TASK REQUIREMENTS:
Please retype the material beneath this task exactly, starting with its first line and finishing with the line containing "Task: Click the search".

PROVIDED RECORDS:
*** Block opens ***

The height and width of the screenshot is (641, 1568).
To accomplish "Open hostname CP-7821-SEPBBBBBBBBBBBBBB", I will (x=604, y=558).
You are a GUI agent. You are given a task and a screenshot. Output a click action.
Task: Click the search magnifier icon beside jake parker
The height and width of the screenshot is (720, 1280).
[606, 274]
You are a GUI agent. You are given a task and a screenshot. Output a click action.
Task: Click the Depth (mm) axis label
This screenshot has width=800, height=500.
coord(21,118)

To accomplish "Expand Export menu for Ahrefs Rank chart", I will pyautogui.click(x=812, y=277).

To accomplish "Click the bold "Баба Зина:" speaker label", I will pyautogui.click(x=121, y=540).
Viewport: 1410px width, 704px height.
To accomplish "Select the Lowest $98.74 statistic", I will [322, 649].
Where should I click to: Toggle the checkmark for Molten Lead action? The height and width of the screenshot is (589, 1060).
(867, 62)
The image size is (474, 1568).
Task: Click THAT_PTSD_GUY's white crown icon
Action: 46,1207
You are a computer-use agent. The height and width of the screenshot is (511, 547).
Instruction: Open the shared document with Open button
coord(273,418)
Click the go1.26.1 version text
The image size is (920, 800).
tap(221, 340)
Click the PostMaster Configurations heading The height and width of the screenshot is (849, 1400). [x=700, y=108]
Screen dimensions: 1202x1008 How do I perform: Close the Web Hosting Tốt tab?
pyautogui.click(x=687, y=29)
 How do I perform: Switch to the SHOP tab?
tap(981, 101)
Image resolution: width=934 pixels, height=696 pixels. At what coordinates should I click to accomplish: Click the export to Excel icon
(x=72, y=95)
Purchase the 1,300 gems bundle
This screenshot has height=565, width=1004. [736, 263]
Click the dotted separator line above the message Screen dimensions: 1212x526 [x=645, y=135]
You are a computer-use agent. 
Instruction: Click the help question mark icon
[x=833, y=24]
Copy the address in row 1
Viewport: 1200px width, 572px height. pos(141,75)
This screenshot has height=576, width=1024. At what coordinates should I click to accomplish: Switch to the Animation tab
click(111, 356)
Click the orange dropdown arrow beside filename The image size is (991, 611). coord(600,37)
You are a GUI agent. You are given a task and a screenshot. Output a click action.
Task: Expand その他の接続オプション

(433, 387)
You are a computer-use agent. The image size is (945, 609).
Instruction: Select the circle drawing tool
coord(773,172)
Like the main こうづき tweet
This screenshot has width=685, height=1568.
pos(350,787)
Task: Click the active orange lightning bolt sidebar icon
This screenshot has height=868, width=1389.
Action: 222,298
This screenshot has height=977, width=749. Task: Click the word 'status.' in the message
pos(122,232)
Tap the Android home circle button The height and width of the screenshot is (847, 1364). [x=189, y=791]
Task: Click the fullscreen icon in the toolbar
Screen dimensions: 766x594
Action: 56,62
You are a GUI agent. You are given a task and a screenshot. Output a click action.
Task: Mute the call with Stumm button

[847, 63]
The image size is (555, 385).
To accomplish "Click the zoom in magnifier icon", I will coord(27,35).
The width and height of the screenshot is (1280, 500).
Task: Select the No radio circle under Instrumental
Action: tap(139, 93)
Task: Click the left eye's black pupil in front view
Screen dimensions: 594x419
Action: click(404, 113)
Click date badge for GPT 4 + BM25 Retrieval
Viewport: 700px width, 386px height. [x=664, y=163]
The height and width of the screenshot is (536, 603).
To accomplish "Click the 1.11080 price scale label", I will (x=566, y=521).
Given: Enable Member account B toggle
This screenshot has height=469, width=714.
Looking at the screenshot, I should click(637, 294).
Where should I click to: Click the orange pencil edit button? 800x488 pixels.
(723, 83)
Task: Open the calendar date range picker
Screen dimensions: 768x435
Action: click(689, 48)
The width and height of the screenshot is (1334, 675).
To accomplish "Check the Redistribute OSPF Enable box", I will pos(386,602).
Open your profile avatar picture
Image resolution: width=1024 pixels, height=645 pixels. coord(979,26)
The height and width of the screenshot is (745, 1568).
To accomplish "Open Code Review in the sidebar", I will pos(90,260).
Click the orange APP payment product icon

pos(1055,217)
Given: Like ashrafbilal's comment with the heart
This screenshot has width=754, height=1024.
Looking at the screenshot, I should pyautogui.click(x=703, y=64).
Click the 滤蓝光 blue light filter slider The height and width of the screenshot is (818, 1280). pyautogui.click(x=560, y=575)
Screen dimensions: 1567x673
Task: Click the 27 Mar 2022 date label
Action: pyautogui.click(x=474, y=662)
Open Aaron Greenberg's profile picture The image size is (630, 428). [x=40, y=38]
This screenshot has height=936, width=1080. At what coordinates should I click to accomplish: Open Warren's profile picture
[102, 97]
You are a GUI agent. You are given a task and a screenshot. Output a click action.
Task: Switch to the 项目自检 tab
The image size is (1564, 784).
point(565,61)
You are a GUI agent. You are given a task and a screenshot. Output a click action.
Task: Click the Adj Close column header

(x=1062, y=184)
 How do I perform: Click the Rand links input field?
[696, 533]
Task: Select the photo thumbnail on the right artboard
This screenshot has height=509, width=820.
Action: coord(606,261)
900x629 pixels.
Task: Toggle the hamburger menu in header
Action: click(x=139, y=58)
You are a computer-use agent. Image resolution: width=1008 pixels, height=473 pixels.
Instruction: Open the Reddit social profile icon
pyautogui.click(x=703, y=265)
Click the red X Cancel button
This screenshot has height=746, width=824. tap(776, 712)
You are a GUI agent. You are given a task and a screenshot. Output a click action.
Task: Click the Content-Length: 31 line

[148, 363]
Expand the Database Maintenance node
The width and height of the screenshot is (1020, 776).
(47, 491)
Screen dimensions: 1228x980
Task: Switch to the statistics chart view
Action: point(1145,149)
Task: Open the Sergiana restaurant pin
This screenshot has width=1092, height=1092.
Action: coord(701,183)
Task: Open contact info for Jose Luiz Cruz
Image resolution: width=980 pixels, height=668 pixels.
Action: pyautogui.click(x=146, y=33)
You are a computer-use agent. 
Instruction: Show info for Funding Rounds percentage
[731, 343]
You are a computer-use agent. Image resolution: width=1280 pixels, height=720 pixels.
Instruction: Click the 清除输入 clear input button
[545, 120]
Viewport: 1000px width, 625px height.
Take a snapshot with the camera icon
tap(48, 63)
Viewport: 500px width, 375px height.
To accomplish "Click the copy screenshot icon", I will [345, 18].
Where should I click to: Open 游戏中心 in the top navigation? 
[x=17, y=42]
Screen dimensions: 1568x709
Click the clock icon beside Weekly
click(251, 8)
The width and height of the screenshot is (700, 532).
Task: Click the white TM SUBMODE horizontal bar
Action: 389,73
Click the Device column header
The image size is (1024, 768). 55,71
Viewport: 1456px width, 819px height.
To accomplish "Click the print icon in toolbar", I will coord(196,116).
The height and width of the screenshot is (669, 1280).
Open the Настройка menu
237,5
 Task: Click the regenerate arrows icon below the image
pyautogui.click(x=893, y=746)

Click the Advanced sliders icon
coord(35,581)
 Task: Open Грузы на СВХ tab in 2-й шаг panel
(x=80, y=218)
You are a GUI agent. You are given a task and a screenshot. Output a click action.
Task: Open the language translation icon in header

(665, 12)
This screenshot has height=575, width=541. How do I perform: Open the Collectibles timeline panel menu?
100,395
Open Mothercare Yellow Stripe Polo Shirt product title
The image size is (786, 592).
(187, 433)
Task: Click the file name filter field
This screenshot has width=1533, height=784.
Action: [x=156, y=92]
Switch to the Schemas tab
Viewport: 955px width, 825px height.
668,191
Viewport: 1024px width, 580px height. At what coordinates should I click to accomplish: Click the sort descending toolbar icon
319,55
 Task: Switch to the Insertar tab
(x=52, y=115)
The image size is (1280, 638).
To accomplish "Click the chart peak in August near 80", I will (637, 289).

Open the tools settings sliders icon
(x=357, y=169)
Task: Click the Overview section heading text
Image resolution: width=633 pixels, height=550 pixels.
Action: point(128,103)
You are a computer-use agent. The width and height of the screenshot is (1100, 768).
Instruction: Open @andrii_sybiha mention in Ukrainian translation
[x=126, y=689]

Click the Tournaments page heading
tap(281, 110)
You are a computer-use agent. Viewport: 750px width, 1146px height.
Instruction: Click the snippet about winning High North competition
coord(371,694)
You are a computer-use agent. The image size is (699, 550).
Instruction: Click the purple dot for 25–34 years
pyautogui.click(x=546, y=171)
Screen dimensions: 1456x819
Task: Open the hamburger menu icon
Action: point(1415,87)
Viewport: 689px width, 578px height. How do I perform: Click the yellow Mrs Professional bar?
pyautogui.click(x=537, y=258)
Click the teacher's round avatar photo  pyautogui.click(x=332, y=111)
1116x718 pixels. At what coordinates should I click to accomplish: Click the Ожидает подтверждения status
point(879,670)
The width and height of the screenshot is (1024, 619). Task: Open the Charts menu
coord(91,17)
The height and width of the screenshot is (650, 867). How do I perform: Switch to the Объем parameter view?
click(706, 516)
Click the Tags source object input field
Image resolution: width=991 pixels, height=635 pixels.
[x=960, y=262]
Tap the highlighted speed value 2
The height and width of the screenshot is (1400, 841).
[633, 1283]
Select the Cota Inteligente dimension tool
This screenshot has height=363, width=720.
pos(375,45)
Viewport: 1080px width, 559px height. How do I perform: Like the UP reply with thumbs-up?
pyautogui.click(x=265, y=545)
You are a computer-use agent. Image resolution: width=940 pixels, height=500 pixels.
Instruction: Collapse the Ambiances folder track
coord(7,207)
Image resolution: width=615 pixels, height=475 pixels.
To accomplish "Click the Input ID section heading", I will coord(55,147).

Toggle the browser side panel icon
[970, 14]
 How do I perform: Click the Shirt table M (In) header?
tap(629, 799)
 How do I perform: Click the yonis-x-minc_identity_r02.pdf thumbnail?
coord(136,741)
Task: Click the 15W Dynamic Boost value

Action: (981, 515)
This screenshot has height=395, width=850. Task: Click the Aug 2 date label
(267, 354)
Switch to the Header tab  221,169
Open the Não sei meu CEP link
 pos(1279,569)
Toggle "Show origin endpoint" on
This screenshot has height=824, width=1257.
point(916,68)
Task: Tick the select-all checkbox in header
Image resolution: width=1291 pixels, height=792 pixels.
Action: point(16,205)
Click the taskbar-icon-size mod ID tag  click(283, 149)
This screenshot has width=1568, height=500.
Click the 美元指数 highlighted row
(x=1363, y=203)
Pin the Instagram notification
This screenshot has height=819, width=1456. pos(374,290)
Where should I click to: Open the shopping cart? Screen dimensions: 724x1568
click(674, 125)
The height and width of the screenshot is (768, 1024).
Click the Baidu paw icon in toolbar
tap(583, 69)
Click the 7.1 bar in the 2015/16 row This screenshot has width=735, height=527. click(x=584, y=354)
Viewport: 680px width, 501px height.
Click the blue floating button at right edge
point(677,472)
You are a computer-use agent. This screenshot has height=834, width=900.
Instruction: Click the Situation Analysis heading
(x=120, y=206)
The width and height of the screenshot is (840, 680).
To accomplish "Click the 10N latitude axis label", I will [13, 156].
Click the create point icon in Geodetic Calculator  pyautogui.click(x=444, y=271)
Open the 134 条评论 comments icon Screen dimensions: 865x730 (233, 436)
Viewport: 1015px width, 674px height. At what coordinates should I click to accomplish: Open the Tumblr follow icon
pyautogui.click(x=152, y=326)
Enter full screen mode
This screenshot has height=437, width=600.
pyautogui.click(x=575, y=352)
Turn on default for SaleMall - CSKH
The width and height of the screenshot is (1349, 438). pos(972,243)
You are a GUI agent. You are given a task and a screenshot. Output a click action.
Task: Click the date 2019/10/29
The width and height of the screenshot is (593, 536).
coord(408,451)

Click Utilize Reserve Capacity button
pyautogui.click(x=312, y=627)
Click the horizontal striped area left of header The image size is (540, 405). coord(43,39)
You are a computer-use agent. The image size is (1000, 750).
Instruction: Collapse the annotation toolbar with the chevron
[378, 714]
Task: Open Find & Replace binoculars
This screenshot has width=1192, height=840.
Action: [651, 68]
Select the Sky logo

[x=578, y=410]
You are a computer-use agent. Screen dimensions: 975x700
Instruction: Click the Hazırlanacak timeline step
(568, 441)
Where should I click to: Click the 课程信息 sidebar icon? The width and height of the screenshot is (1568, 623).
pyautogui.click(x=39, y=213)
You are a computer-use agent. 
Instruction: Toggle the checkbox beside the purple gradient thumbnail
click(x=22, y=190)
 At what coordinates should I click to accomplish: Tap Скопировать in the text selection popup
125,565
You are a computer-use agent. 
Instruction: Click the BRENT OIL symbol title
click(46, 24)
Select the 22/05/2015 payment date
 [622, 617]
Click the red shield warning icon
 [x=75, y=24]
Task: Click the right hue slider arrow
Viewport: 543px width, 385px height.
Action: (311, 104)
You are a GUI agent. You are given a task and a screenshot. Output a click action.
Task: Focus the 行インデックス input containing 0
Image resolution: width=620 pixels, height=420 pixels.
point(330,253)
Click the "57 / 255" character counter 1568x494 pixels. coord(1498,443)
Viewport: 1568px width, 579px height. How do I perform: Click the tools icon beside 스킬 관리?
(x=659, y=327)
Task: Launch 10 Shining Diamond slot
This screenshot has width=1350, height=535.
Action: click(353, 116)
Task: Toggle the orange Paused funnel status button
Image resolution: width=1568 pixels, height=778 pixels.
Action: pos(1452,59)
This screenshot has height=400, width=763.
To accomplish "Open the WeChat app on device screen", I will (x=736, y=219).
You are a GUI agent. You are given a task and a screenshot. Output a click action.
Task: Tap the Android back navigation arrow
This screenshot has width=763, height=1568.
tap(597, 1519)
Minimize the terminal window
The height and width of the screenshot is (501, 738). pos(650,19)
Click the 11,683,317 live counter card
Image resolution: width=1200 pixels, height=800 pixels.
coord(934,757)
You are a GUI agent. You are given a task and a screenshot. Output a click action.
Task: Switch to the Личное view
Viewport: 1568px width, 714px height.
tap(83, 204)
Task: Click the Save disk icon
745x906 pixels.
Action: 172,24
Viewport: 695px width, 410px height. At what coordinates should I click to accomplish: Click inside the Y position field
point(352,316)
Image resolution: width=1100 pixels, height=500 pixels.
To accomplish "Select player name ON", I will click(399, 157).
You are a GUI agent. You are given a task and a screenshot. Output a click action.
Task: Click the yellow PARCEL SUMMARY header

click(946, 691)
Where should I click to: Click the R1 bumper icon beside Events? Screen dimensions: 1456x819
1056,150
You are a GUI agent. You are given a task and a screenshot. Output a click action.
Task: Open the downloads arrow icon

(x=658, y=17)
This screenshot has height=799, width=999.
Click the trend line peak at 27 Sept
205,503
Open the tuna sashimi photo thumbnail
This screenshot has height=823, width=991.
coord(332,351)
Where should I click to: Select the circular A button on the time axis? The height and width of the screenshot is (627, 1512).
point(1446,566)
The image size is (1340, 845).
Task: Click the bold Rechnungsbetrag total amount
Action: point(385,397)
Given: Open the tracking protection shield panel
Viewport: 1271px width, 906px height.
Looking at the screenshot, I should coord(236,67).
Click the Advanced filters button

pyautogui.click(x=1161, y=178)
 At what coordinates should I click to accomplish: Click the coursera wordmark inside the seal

*** Block closes ***

YOUR SOLUTION:
The height and width of the screenshot is (641, 1568).
To accomplish "Open hostname CP-7821-SEPBBBBBBBBBBBBBB", I will (x=604, y=558).
You are a GUI agent. You are given a task and a screenshot. Output a click action.
Task: Click the search magnifier icon beside jake parker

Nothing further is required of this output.